Sur le point de prendre une résolution, il entra dans son appartement. Sans perdre un instant il saisit sa pipe, se mit à tirer dessus, à aspirer de toutes ses forces, laissant échapper de tous côtés des nuages de fumée et parcourut la pièce en tous sens, en proie à une vive émotion. Petrouchka, cependant, commençait à mettre la table. Tout à coup, sa décision enfin irrévocablement prise, M. Goliadkine jeta sa pipe, enfila son pardessus et sortit précipitamment, en criant à son valet qu’il ne dînerait pas à la maison. Dans l’escalier, il fut rattrapé par Petrouchka qui, hors d’haleine, lui tendait le chapeau, que notre héros, dans sa hâte, avait oublié. Goliadkine prit le chapeau et voulut dire en passant quelques mots pour justifier cet oubli, afin que Petrouchka ne pût imaginer quelque sottise sur les motifs de son trouble. Mais, Petrouchka ne daigna pas lui jeter un regard et s’en fut. M. Goliadkine, sans autre explication, mit son chapeau sur sa tête et descendit en courant l’escalier, en murmurant que tout pouvait encore s’arranger favorablement. Il sentait néanmoins des frissons parcourir, tout son corps, de la tête aux pieds.
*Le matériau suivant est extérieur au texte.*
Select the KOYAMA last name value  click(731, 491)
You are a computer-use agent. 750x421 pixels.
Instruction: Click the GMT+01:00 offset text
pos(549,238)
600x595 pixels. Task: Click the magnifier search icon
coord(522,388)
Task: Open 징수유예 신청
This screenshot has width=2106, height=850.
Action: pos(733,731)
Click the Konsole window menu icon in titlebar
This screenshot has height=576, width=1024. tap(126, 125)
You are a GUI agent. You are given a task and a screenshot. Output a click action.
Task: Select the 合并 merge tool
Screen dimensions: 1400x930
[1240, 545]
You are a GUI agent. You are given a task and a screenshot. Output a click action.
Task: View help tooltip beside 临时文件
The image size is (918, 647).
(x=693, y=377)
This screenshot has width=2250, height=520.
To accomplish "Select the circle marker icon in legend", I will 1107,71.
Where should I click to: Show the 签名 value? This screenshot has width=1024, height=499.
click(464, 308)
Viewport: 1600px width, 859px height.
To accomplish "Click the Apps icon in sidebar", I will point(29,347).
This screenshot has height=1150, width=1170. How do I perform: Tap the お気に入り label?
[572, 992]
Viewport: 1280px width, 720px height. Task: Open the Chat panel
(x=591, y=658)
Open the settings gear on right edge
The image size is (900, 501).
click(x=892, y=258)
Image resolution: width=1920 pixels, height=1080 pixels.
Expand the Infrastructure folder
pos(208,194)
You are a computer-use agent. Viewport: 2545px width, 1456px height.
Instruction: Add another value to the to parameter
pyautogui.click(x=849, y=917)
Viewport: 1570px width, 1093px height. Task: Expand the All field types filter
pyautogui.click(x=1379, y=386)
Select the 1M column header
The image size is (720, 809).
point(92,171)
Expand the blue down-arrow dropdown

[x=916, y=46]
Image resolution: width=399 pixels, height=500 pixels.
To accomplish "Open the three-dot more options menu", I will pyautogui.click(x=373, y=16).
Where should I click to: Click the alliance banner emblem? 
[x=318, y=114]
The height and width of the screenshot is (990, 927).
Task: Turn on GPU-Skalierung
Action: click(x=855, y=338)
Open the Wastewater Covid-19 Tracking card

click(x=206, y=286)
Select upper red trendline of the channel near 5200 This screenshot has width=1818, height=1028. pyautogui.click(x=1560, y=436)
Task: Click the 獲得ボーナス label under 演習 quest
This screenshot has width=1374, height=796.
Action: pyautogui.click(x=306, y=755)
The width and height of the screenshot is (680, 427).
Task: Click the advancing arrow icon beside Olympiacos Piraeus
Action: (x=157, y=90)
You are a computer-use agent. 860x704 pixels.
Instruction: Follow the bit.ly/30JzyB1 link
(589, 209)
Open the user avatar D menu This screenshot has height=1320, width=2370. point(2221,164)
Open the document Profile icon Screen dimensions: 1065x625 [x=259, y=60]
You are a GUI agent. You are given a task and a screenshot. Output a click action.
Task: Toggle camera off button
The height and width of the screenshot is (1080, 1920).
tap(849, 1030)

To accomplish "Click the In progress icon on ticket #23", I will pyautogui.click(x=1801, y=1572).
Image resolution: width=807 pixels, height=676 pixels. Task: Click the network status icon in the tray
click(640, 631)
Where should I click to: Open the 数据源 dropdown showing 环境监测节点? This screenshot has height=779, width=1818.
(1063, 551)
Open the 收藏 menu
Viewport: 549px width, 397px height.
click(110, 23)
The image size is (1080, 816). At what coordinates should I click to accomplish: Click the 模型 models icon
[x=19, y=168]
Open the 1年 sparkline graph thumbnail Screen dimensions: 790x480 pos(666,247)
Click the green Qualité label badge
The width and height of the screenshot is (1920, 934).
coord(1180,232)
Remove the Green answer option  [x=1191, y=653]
Il héla un cocher et se fit conduire chez André Philippovitch.

«Au fait, ne vaut-il, pas mieux remettre cette visite à demain?» se dit-il tout à coup, s’apprêtant déjà à tirer le cordon de la sonnette de l’appartement d’André Philippovitch.

«Et d’ailleurs, que lui dirais-je? Je n’ai rien de particulier à lui dire. Quoi? Puisqu’il s’agit, somme toute, d’une affaire insignifiante, oui, d’une affaire absolument insignifiante, d’une misérable petite affaire de rien du tout… ou presque… enfin cela ne vaut pas très cher…» Brusquement M. Goliadkine tira la sonnette. Il entendit le grelot à l’intérieur, puis un bruit de pas… Déjà M. Goliadkine se maudissait pour sa précipitation et son audace. Ses récents ennuis et sa dernière altercation avec André Philippovitch qui étaient presque passés au second plan, par suite d’affaires plus urgentes, lui revinrent aussitôt à la mémoire. Mais il était trop tard pour fuir. Déjà la porte s’ouvrait. Par bonheur pour notre héros, on lui fit savoir qu’André Philippovitch n’était pas encore rentré du bureau et qu’il ne dînerait pas à la maison. «Je sais où il dîne, se dit notre héros, délirant de joie, il dîne certainement près du pont Ismailovsky.» Le serviteur lui demanda s’il y avait une commission à faire. «Non, mon ami, merci, ce n’est rien, je reviendrai», répondit notre héros et il descendit fort allègrement l’escalier.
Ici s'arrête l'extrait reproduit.